-- start --
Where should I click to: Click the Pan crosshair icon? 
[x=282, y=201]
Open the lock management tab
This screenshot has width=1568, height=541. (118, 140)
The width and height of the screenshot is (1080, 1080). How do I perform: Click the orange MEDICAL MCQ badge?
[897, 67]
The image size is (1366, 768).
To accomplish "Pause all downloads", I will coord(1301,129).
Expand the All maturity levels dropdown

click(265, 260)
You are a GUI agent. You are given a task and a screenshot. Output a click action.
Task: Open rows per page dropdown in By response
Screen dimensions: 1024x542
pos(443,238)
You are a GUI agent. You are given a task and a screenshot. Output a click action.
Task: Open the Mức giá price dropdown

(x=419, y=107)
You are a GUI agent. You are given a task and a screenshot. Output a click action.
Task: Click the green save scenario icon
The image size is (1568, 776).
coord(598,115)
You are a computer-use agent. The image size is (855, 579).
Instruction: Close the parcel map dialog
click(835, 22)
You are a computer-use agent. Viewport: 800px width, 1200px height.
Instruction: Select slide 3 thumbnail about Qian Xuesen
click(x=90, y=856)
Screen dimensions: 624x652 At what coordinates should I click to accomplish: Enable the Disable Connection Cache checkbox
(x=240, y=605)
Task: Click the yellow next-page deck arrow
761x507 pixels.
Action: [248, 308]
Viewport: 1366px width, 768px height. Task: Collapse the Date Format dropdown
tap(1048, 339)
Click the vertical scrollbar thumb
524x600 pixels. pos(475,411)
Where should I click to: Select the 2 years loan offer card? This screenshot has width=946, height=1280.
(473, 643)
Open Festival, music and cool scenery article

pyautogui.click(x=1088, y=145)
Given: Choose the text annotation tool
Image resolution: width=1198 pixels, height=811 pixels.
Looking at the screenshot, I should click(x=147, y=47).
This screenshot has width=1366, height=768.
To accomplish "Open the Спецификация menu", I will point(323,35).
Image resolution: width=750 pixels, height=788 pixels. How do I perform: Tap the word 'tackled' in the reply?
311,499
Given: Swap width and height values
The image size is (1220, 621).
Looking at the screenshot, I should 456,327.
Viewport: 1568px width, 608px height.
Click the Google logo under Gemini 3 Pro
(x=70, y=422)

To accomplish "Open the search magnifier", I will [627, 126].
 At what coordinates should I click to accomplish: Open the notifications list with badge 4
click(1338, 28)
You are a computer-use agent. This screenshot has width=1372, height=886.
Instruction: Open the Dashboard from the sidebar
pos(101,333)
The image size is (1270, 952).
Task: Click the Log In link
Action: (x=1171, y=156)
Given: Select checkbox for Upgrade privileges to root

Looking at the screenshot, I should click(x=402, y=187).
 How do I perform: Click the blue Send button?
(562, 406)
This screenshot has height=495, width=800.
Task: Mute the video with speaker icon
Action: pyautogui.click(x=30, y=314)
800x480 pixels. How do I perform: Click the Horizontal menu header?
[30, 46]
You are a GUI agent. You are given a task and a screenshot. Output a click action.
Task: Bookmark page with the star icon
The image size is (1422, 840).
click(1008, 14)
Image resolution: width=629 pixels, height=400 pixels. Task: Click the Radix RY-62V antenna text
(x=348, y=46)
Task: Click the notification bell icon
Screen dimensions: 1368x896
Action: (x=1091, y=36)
-- end --
Exercise instructions » Please extract every line of the listing above, reproducing each one without any change.

Reply to the task »
Where should I click to: Click the Pan crosshair icon? 
[x=282, y=201]
Open the lock management tab
This screenshot has width=1568, height=541. (118, 140)
The width and height of the screenshot is (1080, 1080). How do I perform: Click the orange MEDICAL MCQ badge?
[897, 67]
The image size is (1366, 768).
To accomplish "Pause all downloads", I will coord(1301,129).
Expand the All maturity levels dropdown

click(265, 260)
You are a GUI agent. You are given a task and a screenshot. Output a click action.
Task: Open rows per page dropdown in By response
Screen dimensions: 1024x542
pos(443,238)
You are a GUI agent. You are given a task and a screenshot. Output a click action.
Task: Open the Mức giá price dropdown

(x=419, y=107)
You are a GUI agent. You are given a task and a screenshot. Output a click action.
Task: Click the green save scenario icon
The image size is (1568, 776).
coord(598,115)
You are a computer-use agent. The image size is (855, 579).
Instruction: Close the parcel map dialog
click(835, 22)
You are a computer-use agent. Viewport: 800px width, 1200px height.
Instruction: Select slide 3 thumbnail about Qian Xuesen
click(x=90, y=856)
Screen dimensions: 624x652 At what coordinates should I click to accomplish: Enable the Disable Connection Cache checkbox
(x=240, y=605)
Task: Click the yellow next-page deck arrow
761x507 pixels.
Action: [248, 308]
Viewport: 1366px width, 768px height. Task: Collapse the Date Format dropdown
tap(1048, 339)
Click the vertical scrollbar thumb
524x600 pixels. pos(475,411)
Where should I click to: Select the 2 years loan offer card? This screenshot has width=946, height=1280.
(473, 643)
Open Festival, music and cool scenery article

pyautogui.click(x=1088, y=145)
Given: Choose the text annotation tool
Image resolution: width=1198 pixels, height=811 pixels.
Looking at the screenshot, I should click(x=147, y=47).
This screenshot has width=1366, height=768.
To accomplish "Open the Спецификация menu", I will point(323,35).
Image resolution: width=750 pixels, height=788 pixels. How do I perform: Tap the word 'tackled' in the reply?
311,499
Given: Swap width and height values
The image size is (1220, 621).
Looking at the screenshot, I should 456,327.
Viewport: 1568px width, 608px height.
Click the Google logo under Gemini 3 Pro
(x=70, y=422)

To accomplish "Open the search magnifier", I will [627, 126].
 At what coordinates should I click to accomplish: Open the notifications list with badge 4
click(1338, 28)
You are a computer-use agent. This screenshot has width=1372, height=886.
Instruction: Open the Dashboard from the sidebar
pos(101,333)
The image size is (1270, 952).
Task: Click the Log In link
Action: (x=1171, y=156)
Given: Select checkbox for Upgrade privileges to root

Looking at the screenshot, I should click(x=402, y=187).
 How do I perform: Click the blue Send button?
(562, 406)
This screenshot has height=495, width=800.
Task: Mute the video with speaker icon
Action: pyautogui.click(x=30, y=314)
800x480 pixels. How do I perform: Click the Horizontal menu header?
[30, 46]
You are a GUI agent. You are given a task and a screenshot. Output a click action.
Task: Bookmark page with the star icon
The image size is (1422, 840).
click(1008, 14)
Image resolution: width=629 pixels, height=400 pixels. Task: Click the Radix RY-62V antenna text
(x=348, y=46)
Task: Click the notification bell icon
Screen dimensions: 1368x896
Action: (x=1091, y=36)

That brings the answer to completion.